New Delhi: Even as the World Cup held people in thrall, an 18-year-old Delhi boy is hoping his home-built robots would be able to show off their football skills at a world championship called Robosoccer to be held September 15 to 19 in Bangalore.
Diwaker Vaish is busy fine-tuning his three humanoid robots that will participate in the event to be hosted by the Federation of International Robosoccer Association (FIRA) from Sep 15-19 in Bangalore.
He is now programming the three soccer robots -- a goalkeeper, a defender and an attacker -- for the robot soccer tournament.
A Class 12 pass out, Diwaker said: "For the first time, the event will be held in India. I hope my three specially designed soccer robots will play in the tournament. I have finished the physical structure of one robot, I will finish the other two in another week, while programming for all the three would be done simultaneously. I hope my robots will win the world cup as they have unique features." For this, Diwaker has already built a prototype - Isotope.
With an Atmel processor as brain, 25 brackets forming the skeleton and 16 servos in place of muscles, Isotope can walk, dance and stand on one leg and even dance to bhangra beats!
"With additional high-power servos (they are muscle-like parts that help a robot move like a human being), the newly-developed soccer robots are more stable. They won't fall even if you push them with force."
Diwaker, who has taken a break from his studies to follow his passion, say Isotope took seven months to create.
Now, he is confident that he can finish work on the soccer robots by August as he already knows the nuances of robot-making.
Talking about Isotope, he said, "With advanced artificial intelligence techniques, Isotope will be able to take instructions in both Hindi and English."
But will these skill sets be enough for a robot to take on its rivals on the mini-soccer field?

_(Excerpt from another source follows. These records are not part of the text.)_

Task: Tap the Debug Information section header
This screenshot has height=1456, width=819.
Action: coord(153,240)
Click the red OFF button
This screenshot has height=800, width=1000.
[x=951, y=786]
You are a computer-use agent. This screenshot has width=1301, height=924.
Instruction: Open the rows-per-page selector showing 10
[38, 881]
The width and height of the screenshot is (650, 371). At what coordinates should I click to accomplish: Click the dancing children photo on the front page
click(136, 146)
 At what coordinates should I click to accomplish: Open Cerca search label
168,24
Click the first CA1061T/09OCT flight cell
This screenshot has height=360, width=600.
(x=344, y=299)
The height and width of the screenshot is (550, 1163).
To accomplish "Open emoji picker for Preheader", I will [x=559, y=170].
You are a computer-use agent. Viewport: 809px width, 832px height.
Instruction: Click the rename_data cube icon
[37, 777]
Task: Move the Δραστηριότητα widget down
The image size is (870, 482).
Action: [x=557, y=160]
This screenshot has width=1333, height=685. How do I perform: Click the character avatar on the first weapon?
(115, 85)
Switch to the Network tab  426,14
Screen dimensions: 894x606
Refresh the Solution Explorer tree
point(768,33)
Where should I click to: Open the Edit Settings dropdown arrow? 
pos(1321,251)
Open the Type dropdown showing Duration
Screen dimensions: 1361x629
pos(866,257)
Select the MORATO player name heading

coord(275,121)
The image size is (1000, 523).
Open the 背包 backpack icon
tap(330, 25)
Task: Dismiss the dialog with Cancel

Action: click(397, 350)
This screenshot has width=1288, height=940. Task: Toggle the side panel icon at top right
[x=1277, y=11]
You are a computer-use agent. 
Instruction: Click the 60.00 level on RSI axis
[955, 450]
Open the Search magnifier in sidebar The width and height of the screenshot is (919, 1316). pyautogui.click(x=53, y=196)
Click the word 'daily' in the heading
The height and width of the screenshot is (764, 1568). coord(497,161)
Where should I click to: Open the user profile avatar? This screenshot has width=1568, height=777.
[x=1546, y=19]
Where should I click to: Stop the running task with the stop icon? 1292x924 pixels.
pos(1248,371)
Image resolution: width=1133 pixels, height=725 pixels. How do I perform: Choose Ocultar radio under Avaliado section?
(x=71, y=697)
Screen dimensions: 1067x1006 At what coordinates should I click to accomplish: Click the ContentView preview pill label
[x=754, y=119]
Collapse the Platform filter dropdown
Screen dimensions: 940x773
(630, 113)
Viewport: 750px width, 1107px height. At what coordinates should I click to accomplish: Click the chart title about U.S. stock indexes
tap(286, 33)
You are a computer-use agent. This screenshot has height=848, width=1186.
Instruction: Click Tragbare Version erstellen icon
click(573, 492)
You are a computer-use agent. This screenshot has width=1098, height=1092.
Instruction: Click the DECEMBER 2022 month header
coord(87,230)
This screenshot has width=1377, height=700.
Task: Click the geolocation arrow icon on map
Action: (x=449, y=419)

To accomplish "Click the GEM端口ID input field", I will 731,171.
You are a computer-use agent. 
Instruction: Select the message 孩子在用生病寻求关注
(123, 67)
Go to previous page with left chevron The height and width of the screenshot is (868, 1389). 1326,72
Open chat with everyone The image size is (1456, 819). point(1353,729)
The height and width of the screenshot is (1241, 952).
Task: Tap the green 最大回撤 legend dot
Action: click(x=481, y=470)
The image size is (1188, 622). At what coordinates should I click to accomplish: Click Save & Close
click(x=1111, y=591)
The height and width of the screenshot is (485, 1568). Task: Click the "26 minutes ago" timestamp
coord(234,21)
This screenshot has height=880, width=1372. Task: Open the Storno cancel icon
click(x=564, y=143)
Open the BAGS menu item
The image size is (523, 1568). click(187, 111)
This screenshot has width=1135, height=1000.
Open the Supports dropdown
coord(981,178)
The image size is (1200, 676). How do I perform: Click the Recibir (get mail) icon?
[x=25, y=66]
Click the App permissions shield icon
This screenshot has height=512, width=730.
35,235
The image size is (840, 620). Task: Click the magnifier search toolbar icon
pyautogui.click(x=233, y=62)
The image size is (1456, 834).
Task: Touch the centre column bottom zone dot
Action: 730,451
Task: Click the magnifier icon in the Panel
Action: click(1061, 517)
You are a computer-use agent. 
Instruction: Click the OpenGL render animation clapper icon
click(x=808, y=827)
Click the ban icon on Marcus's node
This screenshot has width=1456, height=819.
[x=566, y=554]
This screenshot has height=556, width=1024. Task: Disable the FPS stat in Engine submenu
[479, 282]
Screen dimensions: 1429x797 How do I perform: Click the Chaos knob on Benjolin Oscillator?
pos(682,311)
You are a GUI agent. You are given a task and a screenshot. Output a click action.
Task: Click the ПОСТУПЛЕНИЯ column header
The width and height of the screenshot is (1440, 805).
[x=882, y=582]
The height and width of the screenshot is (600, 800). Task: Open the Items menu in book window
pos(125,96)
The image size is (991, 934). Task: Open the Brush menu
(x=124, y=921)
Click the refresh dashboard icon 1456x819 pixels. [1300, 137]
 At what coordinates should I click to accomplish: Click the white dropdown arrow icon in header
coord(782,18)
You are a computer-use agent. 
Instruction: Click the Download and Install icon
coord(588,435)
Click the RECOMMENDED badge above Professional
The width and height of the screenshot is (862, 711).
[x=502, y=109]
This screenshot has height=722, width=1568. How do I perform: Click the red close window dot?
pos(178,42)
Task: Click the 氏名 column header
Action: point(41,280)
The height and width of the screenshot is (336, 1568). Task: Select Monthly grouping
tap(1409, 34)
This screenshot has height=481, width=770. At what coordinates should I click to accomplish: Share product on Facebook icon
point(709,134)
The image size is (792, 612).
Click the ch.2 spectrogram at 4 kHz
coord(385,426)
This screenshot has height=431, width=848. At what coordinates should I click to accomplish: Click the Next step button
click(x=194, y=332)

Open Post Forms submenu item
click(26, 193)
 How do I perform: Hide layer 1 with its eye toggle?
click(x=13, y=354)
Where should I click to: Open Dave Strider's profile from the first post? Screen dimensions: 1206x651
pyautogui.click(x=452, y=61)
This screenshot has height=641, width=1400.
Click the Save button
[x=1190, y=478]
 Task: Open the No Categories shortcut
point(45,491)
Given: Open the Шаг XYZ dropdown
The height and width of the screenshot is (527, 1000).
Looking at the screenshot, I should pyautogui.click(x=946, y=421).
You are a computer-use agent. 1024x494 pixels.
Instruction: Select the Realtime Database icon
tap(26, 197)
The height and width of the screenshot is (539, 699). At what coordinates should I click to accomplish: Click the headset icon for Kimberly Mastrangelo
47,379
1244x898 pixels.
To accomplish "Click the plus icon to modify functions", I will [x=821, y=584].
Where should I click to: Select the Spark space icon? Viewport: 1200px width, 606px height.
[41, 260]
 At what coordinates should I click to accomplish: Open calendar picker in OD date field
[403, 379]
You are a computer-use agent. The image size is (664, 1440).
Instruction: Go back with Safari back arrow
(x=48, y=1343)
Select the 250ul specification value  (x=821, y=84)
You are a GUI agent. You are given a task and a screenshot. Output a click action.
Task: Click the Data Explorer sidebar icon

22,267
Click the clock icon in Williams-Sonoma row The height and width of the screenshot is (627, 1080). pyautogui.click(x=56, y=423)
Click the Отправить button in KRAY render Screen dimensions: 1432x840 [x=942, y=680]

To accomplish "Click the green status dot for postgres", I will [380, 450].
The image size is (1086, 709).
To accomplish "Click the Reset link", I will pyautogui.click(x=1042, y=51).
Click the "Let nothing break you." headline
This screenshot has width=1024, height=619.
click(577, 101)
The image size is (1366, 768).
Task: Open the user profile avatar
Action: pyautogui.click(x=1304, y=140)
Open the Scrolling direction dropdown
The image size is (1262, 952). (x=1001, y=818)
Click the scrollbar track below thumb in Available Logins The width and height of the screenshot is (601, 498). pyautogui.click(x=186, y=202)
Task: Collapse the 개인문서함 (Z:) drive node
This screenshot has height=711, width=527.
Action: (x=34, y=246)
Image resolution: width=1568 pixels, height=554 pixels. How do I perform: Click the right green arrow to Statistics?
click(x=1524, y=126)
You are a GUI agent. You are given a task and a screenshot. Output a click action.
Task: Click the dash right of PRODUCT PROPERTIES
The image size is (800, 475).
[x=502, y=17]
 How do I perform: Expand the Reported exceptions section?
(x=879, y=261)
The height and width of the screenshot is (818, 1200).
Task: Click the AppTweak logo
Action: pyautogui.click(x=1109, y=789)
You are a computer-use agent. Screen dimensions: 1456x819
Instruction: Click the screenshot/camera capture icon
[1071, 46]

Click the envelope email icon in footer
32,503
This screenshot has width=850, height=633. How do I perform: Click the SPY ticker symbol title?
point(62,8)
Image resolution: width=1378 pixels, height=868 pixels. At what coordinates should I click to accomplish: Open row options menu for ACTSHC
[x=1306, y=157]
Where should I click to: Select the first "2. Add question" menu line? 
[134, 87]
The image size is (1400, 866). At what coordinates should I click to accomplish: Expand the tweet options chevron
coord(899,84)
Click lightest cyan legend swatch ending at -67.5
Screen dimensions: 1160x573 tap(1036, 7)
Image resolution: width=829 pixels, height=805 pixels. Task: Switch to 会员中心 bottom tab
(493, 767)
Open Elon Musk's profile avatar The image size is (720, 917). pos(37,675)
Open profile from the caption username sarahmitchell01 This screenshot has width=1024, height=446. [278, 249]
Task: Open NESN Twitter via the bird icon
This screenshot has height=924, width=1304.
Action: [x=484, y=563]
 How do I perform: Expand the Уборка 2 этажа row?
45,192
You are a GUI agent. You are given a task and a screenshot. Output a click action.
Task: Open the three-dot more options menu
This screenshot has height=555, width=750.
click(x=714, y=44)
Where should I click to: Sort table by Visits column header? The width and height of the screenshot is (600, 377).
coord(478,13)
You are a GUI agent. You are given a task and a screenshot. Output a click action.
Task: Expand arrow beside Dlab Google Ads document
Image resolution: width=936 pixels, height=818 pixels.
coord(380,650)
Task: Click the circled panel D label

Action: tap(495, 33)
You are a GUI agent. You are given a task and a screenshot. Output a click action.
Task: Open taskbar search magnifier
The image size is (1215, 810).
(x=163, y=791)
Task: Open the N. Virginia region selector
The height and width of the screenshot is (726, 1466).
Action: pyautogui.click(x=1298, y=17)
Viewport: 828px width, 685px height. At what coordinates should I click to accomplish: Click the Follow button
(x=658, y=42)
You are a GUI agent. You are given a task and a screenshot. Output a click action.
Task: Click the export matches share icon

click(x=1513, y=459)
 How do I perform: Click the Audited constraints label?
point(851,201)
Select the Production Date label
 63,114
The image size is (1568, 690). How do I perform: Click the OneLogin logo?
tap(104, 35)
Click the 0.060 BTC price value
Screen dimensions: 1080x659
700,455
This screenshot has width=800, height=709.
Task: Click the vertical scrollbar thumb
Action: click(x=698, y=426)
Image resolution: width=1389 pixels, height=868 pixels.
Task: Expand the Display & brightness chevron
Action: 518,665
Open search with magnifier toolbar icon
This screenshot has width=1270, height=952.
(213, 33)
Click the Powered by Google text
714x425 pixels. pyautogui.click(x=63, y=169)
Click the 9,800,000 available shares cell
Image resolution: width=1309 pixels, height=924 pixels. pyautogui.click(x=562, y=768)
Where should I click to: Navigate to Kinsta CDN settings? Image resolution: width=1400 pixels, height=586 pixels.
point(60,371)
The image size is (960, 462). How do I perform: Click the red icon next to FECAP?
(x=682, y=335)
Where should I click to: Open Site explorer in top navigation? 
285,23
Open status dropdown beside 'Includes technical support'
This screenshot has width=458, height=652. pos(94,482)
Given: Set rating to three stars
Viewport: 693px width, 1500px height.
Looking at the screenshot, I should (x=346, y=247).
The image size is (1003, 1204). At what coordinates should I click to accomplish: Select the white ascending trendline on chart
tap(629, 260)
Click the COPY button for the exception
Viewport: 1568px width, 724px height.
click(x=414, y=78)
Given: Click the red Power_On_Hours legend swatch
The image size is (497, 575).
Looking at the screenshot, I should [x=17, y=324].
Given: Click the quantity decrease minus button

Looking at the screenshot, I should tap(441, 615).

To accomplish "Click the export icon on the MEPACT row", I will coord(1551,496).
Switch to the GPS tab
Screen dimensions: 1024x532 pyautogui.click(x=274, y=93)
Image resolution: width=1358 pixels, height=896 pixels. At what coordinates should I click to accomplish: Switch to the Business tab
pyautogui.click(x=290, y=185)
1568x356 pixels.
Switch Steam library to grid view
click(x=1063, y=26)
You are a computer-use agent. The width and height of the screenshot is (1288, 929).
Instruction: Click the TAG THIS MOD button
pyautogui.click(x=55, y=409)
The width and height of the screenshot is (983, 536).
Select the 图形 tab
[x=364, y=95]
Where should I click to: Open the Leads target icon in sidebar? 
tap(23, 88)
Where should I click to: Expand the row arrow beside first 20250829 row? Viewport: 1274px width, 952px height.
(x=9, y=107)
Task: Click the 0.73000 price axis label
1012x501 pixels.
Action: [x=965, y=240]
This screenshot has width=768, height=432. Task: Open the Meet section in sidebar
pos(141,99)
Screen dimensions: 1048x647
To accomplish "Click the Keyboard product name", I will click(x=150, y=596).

"No, competing with robotic experts from Korea, Japan, Czech Republic etc is not a joke. My soccer robots are much more advanced and efficient than my first humanoid robot."
Diwaker is being sponsored by A-Set (Advanced School of Engineering and Technology), a private computer institution in Delhi.
A gadget freak, Diwaker got interested in robotics after his first creation, a racing boat, won the first prize in Quanta in Lucknow in November 2009.
His boat finished the race in 18 seconds and won the competition in which students from 40 countries, including Singapore, Malaysia, Russia and the Czech Republic, participated.
Speaking about her son's skills, Maya Vaish said, "We have spent around 4 lakh for procuring tools and material to build the robot. Initially, his father (Uday Kumar Vaish) who is into computer networking business, was apprehensive. But later we considered it as an investment in our child's development."
"Right from childhood, Diwaker has been very creative. When he was in Class 6, he burnt down our refrigerator as he wanted to check how long a candle will remain lit inside the freezer," she said.
Diwaker studied in Bal Bharati Public school in Rajendra Nagar and scored 72 percent in Class 12. But he feels that the education system in India offers little scope for robotics.
"I learned the basics of robotics from the Internet. In counties like Japan, Korea and the United States, a school student coming up with a robot is very common. But in India only IIT (Indian Institute of Technology) students take up projects on robotics. Awareness on robotics and its possibilities are very few here," Diwaker said.